I’ve been having those water dreams again which are totally typical of me at times when my life is all over the place. Usually they’re about boating disasters, or unusal restrooms. In this case, I was on a big ship which was at sea and rocking back and forth. At one point, the ship rocked back and did not go forth but kept going and was clearly turning over. I walked out of the boat as it sank by doing one of those Fred Astaire walk-on-ceiling things and wound up on a desert island. The setting was like the teevee show LOST with a bunch of stranded people standing around zombielike, staring at the ocean, tending to wounds, etc.
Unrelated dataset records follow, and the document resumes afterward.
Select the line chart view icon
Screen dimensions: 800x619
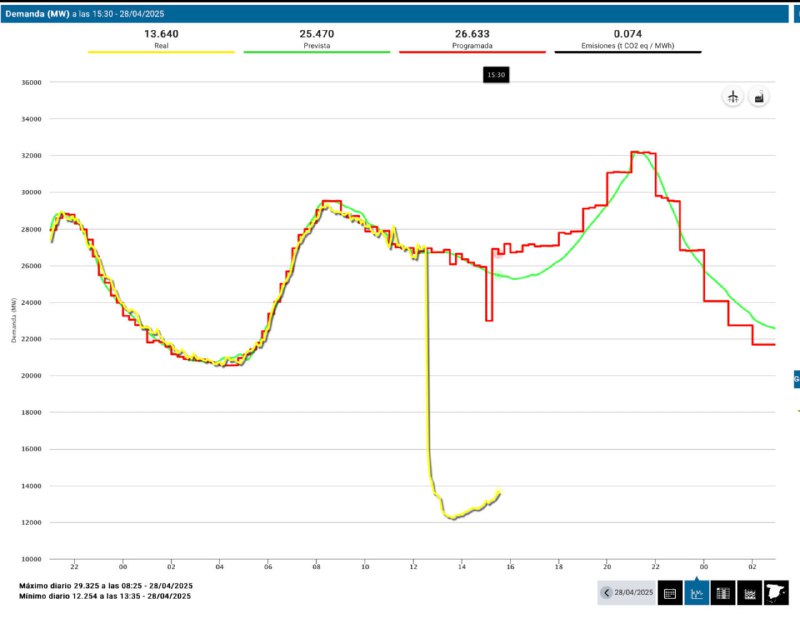(697, 593)
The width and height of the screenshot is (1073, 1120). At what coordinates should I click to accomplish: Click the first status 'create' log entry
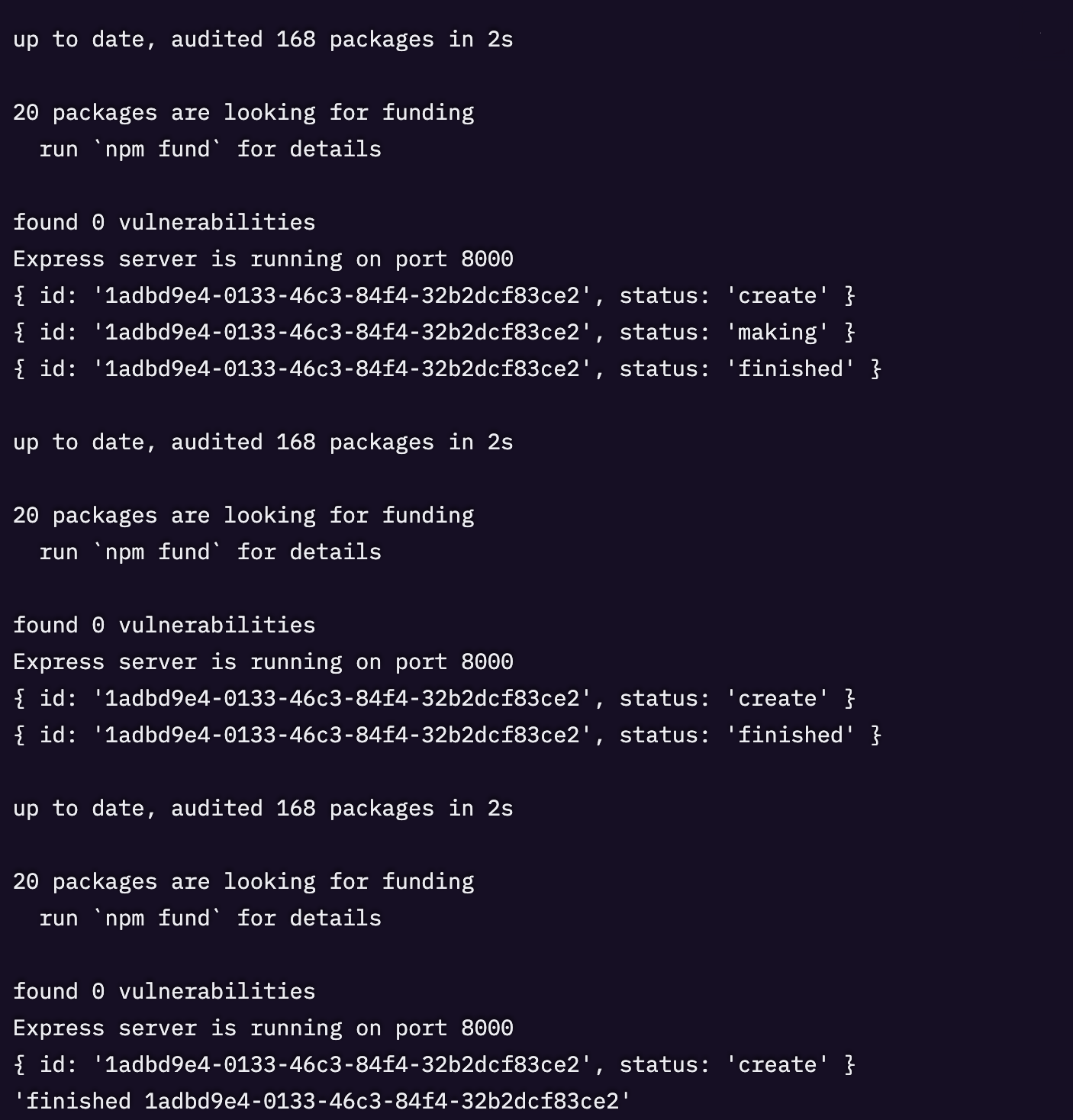(x=433, y=296)
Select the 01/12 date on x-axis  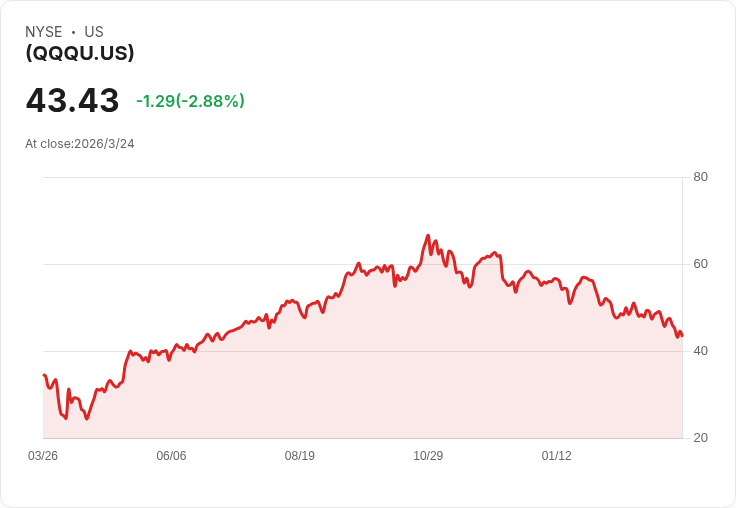(557, 456)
I walked around saying hello to people saying “Hi, I’m Jessamyn, I’m the self-absorbed character.” I think this may have to do with the fact that I just finished reading The Outlaw Sea: A World of Freedom, Chaos, and Crime which has a similar boat wreck in it.

In any case, things are looking a little more even keel around here. My Mom went to the oncologist who said “there was no follow-up needed for the lung cancer… [a]lthough it could recur, or another type might form, for now, I’m done with that as far as she’s concerned.” This is a huge relief and a really big deal. I’d like to say I’m now going to sleep for a week, but some victories still evade me.